日本軍が英軍を圧倒し、シンガポール人を覚醒させた件

1941年12月8日、日本海軍が真珠湾の米軍基地に攻撃をしかけて、太平洋戦争が始まったと記録している人は多いと思う。でも、実際には、それよりほんの少し早く、日本陸軍がイギリスの植民地だったマレー半島に上陸作戦をおこなったから、厳密には、それが戦争の始まりだ。

*イギリス領マレーは、だいたい現在のマレーシアとシンガポールを合わせた地域。

 

マレー半島に上陸した日本軍はイギリス軍を撃破しながら、一気に南へ進軍し、1月31日にはジョホールバルを占領することに成功。
日本軍を指揮していた山下 奉文(ともゆき)中将は、「圧倒的じゃないか、我が軍は!」と胸を張った(気がする)。
残すは、ジョホールバルの対岸にあるシンガポールのみ。

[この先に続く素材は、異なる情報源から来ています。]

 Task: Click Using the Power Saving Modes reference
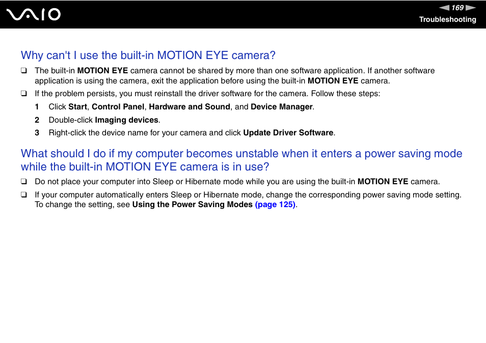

しかし、ここには難攻不落と言われたシンガポール要塞(ようさい)があり、日本軍はこれを攻略しなければならなかった。これはマレー半島に君臨していた「ラスボス」で、イギリス軍は日本軍の2倍を超える兵力があったため、長期戦は避けられない、って思うじゃないですか?

しかし、2月8日にシンガポールの戦いが始まると、約1週間後の15日に、あっさり決着がついてしまった。イギリス軍の司令官・パーシヴァルは日本軍の猛攻を前にし、弾薬切れなどもあり、抵抗することができなくなり、降伏を決意した。
イギリス首相だったウィンストン・チャーチルが「英国軍の歴史上最悪の惨事であり、最大の降伏」と評した歴史的大敗だ。

 

 

1942年2月15日、降伏交渉に向かうため、日本軍の将校に導かれながら行進する英軍のパーシヴァル中将。
現代の英語版ウィキペディアに、

「It was the largest surrender of British-led forces in history」
(イギリス軍にとっては史上最大の降伏であった)

と書かれている屈辱的なシーン。

一方、日本はお祭り騒ぎだ。
1942年2月18日、シンガポール陥落や真珠湾攻撃の成功を受けて、首相の東条英機も出席し、東京・日比谷公園で「第1次祝賀国民大会」が盛大に開催された。

 

シンガポール陥落を記念して発行された切手(1942年)

 

こうしてシンガポールは日本軍の占領下となり、「昭和時代に獲得した南の島」という意味でシンガポールは「昭南島」と改名され、昭南神社も建てられた。
おまけに言うと、インドをイギリスから解放する「インド国民軍」が組織されたのもこの時だ。
1945年に日本が米軍に降伏すると、日本によるシンガポール統治も終わりを迎え、再びイギリス人が支配することとなる。日本占領時期のシンガポール

日本がイギリスを駆逐する様子をリアルタイムで目撃し、「昭南島」で3年間を過ごしたことで、シンガポールの人たちの意識が変わった。
イギリスがシンガポール防衛に失敗したことで、シンガポールの人々の目には、完全無欠の支配者(infallible ruler)としてのイギリスへの信頼は失墜した。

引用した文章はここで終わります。